The Changing Face of Political Conversation
People love to talk politics, even though it's supposedly one of those things we're taught to avoid with strangers. You know, talking religion, politics, and sex with strangers is somehow dangerous.
In the good old days, people would huddle around the pot-bellied stove and talk politics. I know of several places where you can still gather with a group to talk politics. Most of our communities and small towns have a group of seasoned citizens who regularly gather to discuss their solutions to the world's most vexing problems, political and otherwise.
A group gathers for coffee at the Frederick Coffee Company at East and Church; debate, harassment, and friendly chit-chat ensue until the cups are drained and the 60-90 minutes allocated expires.
A similar group meets in Brunswick over coffee at the Roy Rogers, and my infrequent trips there result in any and all manner of ideas, suggestions, demands, and advice. Rumor has it a group of wise Walkersvillagers gather on occasion at the feed store run by Burgess Ralph Whitmore, one of our more down-to-earth elected officials.
Advice doesn't just flow beside morning coffee, though. There are a number of venues around the county that feature opportunities to gather and chew the fat about the state of politics in Frederick.

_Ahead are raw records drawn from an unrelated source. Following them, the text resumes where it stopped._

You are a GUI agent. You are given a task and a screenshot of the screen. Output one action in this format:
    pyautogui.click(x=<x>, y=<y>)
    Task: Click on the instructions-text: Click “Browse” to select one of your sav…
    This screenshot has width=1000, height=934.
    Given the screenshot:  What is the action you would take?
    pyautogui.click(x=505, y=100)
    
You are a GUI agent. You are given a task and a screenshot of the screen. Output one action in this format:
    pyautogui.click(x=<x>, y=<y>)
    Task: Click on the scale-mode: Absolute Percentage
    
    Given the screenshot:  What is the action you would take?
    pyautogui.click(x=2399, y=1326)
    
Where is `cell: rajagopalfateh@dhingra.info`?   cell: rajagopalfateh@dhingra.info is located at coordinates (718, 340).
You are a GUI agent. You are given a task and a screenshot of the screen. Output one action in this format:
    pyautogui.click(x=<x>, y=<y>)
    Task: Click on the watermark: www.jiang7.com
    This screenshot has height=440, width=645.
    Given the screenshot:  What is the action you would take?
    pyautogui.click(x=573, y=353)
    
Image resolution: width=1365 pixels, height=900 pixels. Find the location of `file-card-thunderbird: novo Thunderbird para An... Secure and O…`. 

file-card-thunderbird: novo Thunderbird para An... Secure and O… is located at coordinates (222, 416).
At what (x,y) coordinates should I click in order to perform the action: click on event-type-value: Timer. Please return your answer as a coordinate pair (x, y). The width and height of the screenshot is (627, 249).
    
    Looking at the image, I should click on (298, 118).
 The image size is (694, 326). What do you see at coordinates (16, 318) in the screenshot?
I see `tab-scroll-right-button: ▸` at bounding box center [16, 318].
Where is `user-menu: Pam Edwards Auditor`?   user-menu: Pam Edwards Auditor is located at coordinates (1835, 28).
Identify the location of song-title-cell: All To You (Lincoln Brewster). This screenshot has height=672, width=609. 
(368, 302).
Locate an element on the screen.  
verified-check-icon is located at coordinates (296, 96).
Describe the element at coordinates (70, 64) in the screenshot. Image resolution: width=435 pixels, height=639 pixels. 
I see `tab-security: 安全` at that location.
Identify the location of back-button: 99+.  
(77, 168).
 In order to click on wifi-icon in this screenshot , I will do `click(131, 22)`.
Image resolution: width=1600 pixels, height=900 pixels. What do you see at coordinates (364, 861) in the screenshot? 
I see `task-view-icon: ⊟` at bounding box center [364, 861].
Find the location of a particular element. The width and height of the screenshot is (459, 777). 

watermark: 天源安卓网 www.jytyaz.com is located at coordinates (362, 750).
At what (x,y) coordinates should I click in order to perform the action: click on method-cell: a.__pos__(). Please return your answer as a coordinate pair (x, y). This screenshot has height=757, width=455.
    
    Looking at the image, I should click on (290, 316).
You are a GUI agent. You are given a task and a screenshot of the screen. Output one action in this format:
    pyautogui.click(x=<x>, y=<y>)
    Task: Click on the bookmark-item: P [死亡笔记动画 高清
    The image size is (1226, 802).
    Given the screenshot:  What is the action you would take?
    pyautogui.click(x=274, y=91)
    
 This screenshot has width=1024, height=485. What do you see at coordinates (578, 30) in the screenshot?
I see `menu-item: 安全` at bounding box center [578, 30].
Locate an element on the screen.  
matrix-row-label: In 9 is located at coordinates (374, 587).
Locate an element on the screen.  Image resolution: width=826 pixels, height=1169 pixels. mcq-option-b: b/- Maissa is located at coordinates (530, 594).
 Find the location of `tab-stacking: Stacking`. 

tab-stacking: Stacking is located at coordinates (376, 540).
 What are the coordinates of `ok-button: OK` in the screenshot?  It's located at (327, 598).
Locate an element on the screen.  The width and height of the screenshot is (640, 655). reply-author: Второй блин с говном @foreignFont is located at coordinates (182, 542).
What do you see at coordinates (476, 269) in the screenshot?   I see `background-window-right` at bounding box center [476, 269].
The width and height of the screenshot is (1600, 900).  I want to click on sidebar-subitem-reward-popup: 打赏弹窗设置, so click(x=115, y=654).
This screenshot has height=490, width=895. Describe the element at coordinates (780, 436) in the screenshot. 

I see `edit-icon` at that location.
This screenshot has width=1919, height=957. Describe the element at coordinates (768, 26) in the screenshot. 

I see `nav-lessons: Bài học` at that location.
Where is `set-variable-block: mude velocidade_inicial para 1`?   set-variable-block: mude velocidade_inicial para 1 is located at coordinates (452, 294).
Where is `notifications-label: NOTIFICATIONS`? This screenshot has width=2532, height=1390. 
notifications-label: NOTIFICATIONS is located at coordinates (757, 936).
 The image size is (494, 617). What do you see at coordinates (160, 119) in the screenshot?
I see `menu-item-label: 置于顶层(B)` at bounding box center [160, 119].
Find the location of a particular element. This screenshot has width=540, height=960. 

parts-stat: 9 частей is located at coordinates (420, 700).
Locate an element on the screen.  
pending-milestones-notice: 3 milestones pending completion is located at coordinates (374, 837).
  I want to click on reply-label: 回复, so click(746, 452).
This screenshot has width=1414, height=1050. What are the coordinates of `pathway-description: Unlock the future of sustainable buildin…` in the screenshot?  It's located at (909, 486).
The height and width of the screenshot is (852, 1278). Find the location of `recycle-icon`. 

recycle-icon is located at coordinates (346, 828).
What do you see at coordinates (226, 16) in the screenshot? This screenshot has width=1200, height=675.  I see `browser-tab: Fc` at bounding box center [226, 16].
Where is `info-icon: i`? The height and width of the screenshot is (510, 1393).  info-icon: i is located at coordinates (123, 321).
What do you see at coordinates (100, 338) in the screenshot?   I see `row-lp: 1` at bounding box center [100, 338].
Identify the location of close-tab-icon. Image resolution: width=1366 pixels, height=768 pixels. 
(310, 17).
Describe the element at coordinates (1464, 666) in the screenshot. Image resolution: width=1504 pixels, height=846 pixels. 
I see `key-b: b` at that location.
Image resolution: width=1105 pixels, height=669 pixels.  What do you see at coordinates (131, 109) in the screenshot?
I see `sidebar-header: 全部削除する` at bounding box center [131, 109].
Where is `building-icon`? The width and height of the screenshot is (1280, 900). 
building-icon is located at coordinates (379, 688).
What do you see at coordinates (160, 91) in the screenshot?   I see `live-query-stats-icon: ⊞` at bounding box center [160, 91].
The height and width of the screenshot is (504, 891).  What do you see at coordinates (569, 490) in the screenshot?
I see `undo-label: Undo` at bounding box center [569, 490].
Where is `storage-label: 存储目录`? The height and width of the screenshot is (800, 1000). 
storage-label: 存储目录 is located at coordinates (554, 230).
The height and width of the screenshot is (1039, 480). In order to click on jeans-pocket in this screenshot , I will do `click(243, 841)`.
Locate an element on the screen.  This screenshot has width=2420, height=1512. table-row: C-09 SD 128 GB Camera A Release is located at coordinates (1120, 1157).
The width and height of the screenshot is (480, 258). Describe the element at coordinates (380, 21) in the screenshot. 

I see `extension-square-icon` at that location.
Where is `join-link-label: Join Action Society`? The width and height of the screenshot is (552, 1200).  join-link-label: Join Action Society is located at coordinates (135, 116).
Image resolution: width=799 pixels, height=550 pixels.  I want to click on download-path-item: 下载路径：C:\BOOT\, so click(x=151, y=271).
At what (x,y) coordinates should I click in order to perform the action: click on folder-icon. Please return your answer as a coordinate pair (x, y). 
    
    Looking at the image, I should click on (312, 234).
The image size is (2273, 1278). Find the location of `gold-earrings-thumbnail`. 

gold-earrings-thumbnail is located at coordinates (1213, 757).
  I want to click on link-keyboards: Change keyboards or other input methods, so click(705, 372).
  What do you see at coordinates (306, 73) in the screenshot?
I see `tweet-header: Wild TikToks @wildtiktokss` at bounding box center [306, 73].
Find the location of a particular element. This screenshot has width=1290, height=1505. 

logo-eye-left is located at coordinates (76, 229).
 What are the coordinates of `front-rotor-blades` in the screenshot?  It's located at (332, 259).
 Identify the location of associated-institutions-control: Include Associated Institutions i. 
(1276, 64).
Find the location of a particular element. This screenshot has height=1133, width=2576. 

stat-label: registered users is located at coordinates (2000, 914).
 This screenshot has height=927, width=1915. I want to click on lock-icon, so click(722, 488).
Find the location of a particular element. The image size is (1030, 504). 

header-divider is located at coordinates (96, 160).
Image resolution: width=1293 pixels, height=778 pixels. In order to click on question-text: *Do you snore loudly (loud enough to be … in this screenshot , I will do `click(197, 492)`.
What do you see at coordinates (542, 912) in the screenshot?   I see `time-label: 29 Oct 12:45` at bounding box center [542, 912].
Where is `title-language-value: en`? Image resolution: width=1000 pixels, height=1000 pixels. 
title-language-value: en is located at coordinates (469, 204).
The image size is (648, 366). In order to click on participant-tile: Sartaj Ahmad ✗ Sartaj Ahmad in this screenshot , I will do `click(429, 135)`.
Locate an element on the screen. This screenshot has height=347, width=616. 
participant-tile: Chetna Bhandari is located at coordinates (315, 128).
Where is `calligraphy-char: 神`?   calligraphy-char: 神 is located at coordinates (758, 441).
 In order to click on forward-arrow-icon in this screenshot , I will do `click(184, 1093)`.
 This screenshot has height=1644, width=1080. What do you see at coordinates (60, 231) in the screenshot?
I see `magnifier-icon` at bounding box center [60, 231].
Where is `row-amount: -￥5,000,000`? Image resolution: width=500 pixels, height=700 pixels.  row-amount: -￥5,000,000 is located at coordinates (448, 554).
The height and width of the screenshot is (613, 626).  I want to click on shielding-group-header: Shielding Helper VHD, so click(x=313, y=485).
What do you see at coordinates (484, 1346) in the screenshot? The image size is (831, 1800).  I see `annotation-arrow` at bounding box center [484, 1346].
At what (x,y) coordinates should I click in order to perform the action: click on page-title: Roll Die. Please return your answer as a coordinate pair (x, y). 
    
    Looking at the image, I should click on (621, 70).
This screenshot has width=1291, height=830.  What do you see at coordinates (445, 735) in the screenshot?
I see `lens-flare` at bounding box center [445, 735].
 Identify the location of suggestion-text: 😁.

One of my favorites occurs at the Shamrock Restaurant in Thurmont. A group meets for lunch every Friday (and has for more than 30 years), and the informal list of attendees reads like a who's who of county politics and business.
I try to talk less and listen more when I can find time to go there. Names like Bollinger, Hoke, Ashbury, Fitzgerald, Crum, Brosius, Eigenbrode, Trout, Simmons, Waltz, and Delauter, (to name just a few) all of whom have spent more time solving problems in Frederick than most of us have on the planet.
No, they're not always right. Not even close. But they do possess a unique and diverse set of opinions and experience, and it would be foolish to not listen to what they have to say.
Listening to what others say - it's a big aspect of public service. Finding ways to do that is a constant challenge, especially in an age where technology evolves so fast consumers can't keep pace.
The shoe leather route still works. The Fourth of July Party in the Park was a great venue to seek out opinions. In the stroll through a crowded Baker Park, dozens shared thoughts, opinions, and advice, all for free, and most unsolicited. Carnival season offers almost unlimited opportunities to interact with constituents, and plenty of chances for collecting opinions and voting advice.
Trips to the library (I go several times a month to feed a nasty habit for both fiction and non-fiction), the grocery store, the malls, or even the dry cleaner offer opportunities for political discussion.
The times, they are changing though. Political discussion is spreading to new and unusual venues. The most interesting are web forums, a sort of chat forum that allows someone to protect their identity while sharing their opinions in an unvarnished fashion.
The Frederick News Post, eager to seize on the Internet as an alternative to the old-fashioned newspaper, has created an excellent web forum. A cast of characters regularly cruises the site, leaping on threads (what we'd call separate conversations) to speak their piece.
There are hundreds of people who view these postings, but only dozens who regularly express themselves. The hottest topics are usually related to politics, things like development (most think there's been too much), President Bush (most don't care for him), the Board of County Commissioners (the same people who think there's been too much development like them), and more recently, the sheriff's decision to end secondary employment with uniform and marked car (mixed reaction).
Some of the posts are pretty rough, bordering on personal attacks. Former News Post columnist Joe Volz always had a problem with the secret identity thing. Joe felt that if someone were criticizing another, they ought to at least list their real identity. He was always roundly mocked for that opinion.
Recently, County Commissioner Kai Hagen has started his own forum site, one he established and controls. He felt that some of the anonymous posts were too personal, so on his site he has established two methods to control that. For one, he requires everyone who wants to post to pre-register using a valid email. For another, he expressly forbids personal attacks.
A group of FNP forum posters followed Kai, but interestingly, most of the real "regulars" at the FNP site have a problem with the email registration condition of Kai's new site. I read and post in both places, and I don't see as much issue dissension on Kai's site. It comes across a little more like "group-think," kind of like Kai and his supporters embrace the more cleaned-up online neighborhood than the more free-wheeling and in-your-face style of the News Post site.
I prefer the less structured approach, as the identity protection seems to bring out really lively political discussion.
Politicians will need to dial-up their knowledge of and comfort with blogs, forums, and other non-traditional forms of political communication to keep ahead of the curve and in touch with voter opinion.
That said, the cheeseburger at the Shamrock is delicious, although the regulars mostly eat fish because of dietary restrictions. While blog sites and on-line forums may be changing the face of political discussion, give me the old fashioned face-to-face any day. Better to look your advisor in the eye than to wonder what they meant in their digital rant!